23 April 2015

Driving a bus

Back when I first started this blog, I was working in the city and catching the bus to work. In fact, that's what inspired me to start blogging, in a round about way.

We were sitting at a red light one morning and the bus was making funny noises and the suspension seemingly levelling the bus out. I wondered if the driver was doing it, or whether it was automatic, so I googled it when I got home and came across Dave's blog. I thought, I could do that, blogging I mean, and started this blog shortly after. I've since created a couple of other blogs and had a couple of other jobs.

About three weeks ago I started a new job and I won't give you any guesses what it is, because it's in the title. I'm now driving buses for a living.

I didn't wipe the lens properly before I handed my iPhone over to a colleague, so the pic is a bit dodgy.



















We started off the training early this month, covering all sorts of stuff like customer services, driver fatigue, ticketing, manual handling, even national security. The classroom stuff was interspersed with route familiarisation where we took it in turns driving around the area the company services. We have several types of bus in the fleet, from old, manual Volvo B10Ms to nice flash Mercedes coaches, so we got a broad taste. The pic above is during our route familiarisation, in a Mercedes low floor bus. I have to publicly state here that the trainers at my company are brilliant. They're serious about the job they do, but they also have great senses of humour.

Today was my first time with paying passengers and it's quite a leap from driving around with your course-mates sitting behind you, ribbing you when you mount a curb, or make a wrong turn, to carrying real passengers that might ring up the depot and complain.

I had a split shift today, the first part of which was an express run into the city. My mentor did the run in and I drove empty back to the depot. That particular bus had brakes that you needed to stand on to get them to work. In Aussie parlance, bus 512 was a shit-box. I pretty much had the hang of it by the time we got back though.

The afternoon shift was a school run and fortunately it was one of the better schools in the area, the one my step-daughters attended. The bus for this run had brakes the total opposite of the morning run, to the point that it didn't take long before I realised the kids had noticed I was braking a bit heavy. A bus full of kids going, "Ooooh!" and bags falling over every time I pulled up, tends to teach you to be gentle. I did get some feedback from one of the kids, whose mum is a friend of the family. Apparently I did okay, not sure what that says about the other drivers doing that run.

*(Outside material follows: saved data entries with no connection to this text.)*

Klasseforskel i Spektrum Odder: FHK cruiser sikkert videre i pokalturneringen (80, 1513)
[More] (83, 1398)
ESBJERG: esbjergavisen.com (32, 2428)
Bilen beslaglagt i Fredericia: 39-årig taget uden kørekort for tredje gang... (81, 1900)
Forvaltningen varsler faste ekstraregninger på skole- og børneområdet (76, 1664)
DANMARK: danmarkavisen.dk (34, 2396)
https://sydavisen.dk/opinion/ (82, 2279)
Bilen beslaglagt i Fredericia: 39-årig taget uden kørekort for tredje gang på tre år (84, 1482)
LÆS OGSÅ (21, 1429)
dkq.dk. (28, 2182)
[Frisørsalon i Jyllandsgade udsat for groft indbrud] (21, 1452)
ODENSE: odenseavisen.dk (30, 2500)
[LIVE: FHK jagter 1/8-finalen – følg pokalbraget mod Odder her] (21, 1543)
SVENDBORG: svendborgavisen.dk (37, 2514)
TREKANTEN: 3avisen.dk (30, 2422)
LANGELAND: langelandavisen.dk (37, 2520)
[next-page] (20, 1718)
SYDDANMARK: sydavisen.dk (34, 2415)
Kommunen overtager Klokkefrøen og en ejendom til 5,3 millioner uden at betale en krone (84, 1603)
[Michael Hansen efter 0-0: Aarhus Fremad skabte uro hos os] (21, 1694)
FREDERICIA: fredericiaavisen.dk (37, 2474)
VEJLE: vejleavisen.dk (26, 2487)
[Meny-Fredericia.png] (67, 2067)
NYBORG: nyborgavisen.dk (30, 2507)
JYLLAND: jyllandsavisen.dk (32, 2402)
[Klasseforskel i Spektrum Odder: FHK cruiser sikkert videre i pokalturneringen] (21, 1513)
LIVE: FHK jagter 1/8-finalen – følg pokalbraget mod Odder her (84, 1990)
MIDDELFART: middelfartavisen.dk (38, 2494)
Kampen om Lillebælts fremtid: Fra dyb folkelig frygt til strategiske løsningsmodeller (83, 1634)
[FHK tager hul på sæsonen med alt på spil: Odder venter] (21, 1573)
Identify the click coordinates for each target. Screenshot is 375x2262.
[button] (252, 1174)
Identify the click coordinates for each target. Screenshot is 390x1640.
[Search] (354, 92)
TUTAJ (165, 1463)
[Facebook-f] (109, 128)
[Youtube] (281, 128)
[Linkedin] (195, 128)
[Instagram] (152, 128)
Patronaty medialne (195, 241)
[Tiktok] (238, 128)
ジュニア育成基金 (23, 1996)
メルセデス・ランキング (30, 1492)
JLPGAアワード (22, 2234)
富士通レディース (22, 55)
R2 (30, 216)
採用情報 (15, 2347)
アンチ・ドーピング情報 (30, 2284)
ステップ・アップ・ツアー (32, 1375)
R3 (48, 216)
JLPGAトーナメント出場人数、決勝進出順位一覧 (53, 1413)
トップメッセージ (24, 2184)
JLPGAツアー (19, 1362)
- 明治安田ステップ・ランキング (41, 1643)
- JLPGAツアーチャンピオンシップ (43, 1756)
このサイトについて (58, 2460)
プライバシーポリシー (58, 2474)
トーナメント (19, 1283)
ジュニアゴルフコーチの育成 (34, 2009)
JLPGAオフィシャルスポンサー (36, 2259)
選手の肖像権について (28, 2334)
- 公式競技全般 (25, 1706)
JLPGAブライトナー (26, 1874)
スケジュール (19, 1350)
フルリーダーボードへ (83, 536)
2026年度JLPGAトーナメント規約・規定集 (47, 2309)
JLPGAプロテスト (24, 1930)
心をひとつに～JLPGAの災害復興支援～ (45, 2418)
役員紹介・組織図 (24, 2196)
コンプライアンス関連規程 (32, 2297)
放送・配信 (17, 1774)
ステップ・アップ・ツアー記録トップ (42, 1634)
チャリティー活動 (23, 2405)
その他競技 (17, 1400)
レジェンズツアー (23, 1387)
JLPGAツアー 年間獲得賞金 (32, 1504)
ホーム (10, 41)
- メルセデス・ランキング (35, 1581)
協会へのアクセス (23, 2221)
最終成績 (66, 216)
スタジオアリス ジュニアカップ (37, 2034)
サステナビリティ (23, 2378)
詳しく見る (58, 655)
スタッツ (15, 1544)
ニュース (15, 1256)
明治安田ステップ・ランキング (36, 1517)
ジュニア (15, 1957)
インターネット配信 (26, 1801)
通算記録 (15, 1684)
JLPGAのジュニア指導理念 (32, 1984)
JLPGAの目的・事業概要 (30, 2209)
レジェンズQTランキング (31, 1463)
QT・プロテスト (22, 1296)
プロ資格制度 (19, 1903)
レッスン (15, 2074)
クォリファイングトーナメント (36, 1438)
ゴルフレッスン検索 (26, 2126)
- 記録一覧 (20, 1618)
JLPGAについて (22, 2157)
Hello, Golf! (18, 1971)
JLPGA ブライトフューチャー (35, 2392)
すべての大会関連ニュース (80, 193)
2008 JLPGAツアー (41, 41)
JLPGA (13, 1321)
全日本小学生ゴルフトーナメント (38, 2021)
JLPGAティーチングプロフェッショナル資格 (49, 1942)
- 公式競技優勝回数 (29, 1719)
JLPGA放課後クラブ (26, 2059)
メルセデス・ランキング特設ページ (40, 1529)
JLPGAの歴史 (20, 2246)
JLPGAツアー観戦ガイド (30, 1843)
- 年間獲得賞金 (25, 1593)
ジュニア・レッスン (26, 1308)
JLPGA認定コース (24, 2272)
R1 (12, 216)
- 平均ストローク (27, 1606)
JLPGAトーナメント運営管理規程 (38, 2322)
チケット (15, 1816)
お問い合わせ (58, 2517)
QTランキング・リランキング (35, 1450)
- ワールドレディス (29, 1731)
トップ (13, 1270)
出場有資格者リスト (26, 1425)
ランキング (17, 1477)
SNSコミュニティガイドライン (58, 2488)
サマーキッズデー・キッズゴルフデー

I'm on a big learning curve at the moment. I've sort of got the hang of getting 12 metres of bus through some pretty tight turns and chicanes, but I still need to get used to the ticketing, remembering to stop at bus stops and then open the doors, and learning the routes. At the moment though, it's a pretty good job and it seems there are quite a few old hands at the depot who agree.

Did I mention the pay's not bad too?